You don't even really have to remove the carb to do the Procycle kit. Just drain the bowl into a paper cup and pour that back into the tank, pull the lines and cables, remove the plastics, seat, and tank, then loosen the carb boot clamps, and rotate the carb to access the top or bottom. Use a good #2 Phillips bit, and a cordless drill with the clutch set fairly soft (I used "5" on my drill), to break the OEM screws loose. I had to go up one slot leaner on the needle from Procycle's instructions though, as my idle mix was too rich to adjust with the range the mixture screw affords. The kit is do-able with a stock exhaust too, so you don't have to spend your money there just yet. I WOULD recommend getting a filter better than the OEM or a K&N. Uni or Twinair come to mind.

- Get a decent service manual.
- Get a flat-repair kit and the tools to do it (BeadBuddy, EnduroStar trail-stand, combo 24mm/19mm/12-13mm wrench/levers for axle nuts, spokes and tire beads). Get the tools to check your intake/exhaust valves too.

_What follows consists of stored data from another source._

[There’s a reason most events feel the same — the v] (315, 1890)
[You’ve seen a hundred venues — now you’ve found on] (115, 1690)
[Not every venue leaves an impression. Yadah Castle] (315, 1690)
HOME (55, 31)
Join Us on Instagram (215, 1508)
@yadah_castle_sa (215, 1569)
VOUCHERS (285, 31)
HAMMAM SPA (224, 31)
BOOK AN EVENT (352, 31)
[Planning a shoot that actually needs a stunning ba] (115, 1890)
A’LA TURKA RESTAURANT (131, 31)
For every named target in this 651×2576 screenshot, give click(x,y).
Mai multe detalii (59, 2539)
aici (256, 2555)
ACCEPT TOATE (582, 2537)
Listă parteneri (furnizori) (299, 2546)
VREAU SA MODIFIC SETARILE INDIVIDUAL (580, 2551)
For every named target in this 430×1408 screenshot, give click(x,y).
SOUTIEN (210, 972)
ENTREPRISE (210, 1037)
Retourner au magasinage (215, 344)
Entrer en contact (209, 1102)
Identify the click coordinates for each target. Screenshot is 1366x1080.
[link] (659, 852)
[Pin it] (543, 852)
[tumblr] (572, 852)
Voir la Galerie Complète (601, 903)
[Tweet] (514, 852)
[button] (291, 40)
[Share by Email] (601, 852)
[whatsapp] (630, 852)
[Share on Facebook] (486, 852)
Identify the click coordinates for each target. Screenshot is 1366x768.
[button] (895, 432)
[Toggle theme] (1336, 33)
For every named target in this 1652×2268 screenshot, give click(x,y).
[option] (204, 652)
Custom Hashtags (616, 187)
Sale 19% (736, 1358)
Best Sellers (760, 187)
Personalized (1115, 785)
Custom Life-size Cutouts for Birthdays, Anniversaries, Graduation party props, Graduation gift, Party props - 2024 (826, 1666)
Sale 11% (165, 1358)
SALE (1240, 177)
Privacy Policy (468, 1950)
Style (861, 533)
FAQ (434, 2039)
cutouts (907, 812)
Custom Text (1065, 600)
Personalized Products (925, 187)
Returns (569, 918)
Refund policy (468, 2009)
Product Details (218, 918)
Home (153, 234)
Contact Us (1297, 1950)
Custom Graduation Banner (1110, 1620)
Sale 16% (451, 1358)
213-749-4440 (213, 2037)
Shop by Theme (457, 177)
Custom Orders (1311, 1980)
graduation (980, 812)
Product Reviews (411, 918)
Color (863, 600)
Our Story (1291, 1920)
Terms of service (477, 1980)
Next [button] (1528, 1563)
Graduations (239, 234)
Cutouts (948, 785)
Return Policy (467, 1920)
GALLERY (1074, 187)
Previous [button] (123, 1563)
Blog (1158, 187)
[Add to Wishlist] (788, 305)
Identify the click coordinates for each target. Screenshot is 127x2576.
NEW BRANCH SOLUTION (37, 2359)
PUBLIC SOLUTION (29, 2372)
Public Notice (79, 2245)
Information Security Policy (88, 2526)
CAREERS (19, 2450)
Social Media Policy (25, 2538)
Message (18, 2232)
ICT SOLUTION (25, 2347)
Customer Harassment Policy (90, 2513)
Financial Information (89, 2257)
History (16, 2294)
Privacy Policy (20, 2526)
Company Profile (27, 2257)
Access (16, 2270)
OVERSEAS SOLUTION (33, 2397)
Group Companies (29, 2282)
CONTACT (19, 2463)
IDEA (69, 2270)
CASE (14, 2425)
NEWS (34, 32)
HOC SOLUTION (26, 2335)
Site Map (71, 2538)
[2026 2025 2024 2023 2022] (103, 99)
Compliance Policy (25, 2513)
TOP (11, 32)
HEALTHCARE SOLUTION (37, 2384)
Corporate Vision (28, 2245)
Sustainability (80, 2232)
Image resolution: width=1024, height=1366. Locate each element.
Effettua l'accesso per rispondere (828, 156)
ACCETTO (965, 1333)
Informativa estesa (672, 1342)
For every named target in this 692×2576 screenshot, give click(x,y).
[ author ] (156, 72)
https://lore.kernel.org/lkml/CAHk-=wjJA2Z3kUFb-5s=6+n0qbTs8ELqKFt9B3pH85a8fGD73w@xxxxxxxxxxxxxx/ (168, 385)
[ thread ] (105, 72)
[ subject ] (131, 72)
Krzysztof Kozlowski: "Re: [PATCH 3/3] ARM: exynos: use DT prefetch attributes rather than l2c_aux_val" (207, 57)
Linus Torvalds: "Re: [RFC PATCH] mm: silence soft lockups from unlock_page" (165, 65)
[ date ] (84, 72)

- Get a skid and case protection if you're riding any dirt...or carry a lot of Quiksteel and spare quarts of oil. Armor is more responsible though.
- Do the DR fixes. Swap the upper chain-roller for a Loc-tited setscrew ($0.90 @ Ace Hardware), Loc-tite and torque the NSU screws and the primary nut, grease the steering and swingarm bearings, and torque all reachable fasteners to spec.
- A lot of people like to get oil filter magnets and magnetic crankcase plugs.
- Loosen the barclamps on your clutch and front brake levers slightly, so they can rotate if hit. Drill the levers near the balls. Tusk handguards are also super affordable and pretty strong.
- ATV Logic tank panniers and tankbag are extremely inexpensive and fit stock or aftermarket DR tanks with just a different adjustable rear strap for the tankbag. Some people also stitch straps to the bottom front of the tank panniers for better retention than the supplied velcro provides. The bags give you a place to carry your registration, maps, GPS, beverages, extra layers, etc., and they weigh almost nothing...for a fraction of the cost of something like Wolfman or Giant Loop tank luggage.
- Set up the suspension for your weight with cargo. You'll likely need heavier springs, fork oil, and shock oil...minimum.
- Ride the snot out of it and decide what else you want to do. Your butt may toughen up enough for the stock seat to be a non-issue. You may prefer no windscreen. You may want even more power.